** Selected passage follows **

All possible futures in this game point toward more and more complexity, to the point where I do think that in another 50 years the systems will be so complex and stochastic that they appear life-like. Imagine a piece of controller software and a piece of malware that you have to train together for years so they learn and figure out preferred ways of communicating that are so subtle even the owner can’t follow them? Meanwhile, of course, the game in detection is machine-learning algorithms that are trying to learn what “normal” traffic looks like so they can trigger on everything else. The endgame will be increasingly tightly specified definitions of “normal” – which is exactly what the old-school trusted guard software was trying to do.

These cyberweapons are expensive and take a lot of R&D and testing. Then, they get “burned” and become evidence that is sitting on someone else’s computer.

Now, about the Russians angle, here: I’m willing to believe that this is probably developed by a nation-state. It’s expensive and complicated and is clearly part of a long-term development process. It is far more sophisticated than the stuff we’ve been told about what was used on the DNC: I’d say there’s a high likelihood that if this skill-level of attack was being run on the DNC, they’d still be leaking data like a sieve. Maybe they are! Maybe the whole tool-chain that was “burned” is just a loss-leader – but if someone starts demonstrating that kind of tradecraft, then I’d be more and more likely to believe they were a state-sponsored actor. Of course, if we jam our tinfoil hats firmly on our heads, then we can consider that there’s a very special “tradecraft of no tradecraft” like Bruce Lee’s art of fighting without fighting.

** End of Selected passage **

**Task to complete**
Repeat the passage on cyberweapons word for word, from "All possible futures" to "trying to do.". Rely only on the passage on cyberweapons above.

** Extracted data follows **

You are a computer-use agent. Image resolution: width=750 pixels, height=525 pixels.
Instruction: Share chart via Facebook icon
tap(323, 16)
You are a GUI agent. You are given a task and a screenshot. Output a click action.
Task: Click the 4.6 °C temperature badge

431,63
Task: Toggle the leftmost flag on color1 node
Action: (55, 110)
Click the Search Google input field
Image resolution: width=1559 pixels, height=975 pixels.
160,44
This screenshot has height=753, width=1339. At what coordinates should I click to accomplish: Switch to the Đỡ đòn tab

** End of Extracted data **
** Extracted data follows **

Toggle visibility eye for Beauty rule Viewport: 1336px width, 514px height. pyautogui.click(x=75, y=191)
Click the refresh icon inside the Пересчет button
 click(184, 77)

** End of Extracted data **

**Solved problem**
All possible futures in this game point toward more and more complexity, to the point where I do think that in another 50 years the systems will be so complex and stochastic that they appear life-like. Imagine a piece of controller software and a piece of malware that you have to train together for years so they learn and figure out preferred ways of communicating that are so subtle even the owner can’t follow them? Meanwhile, of course, the game in detection is machine-learning algorithms that are trying to learn what “normal” traffic looks like so they can trigger on everything else. The endgame will be increasingly tightly specified definitions of “normal” – which is exactly what the old-school trusted guard software was trying to do.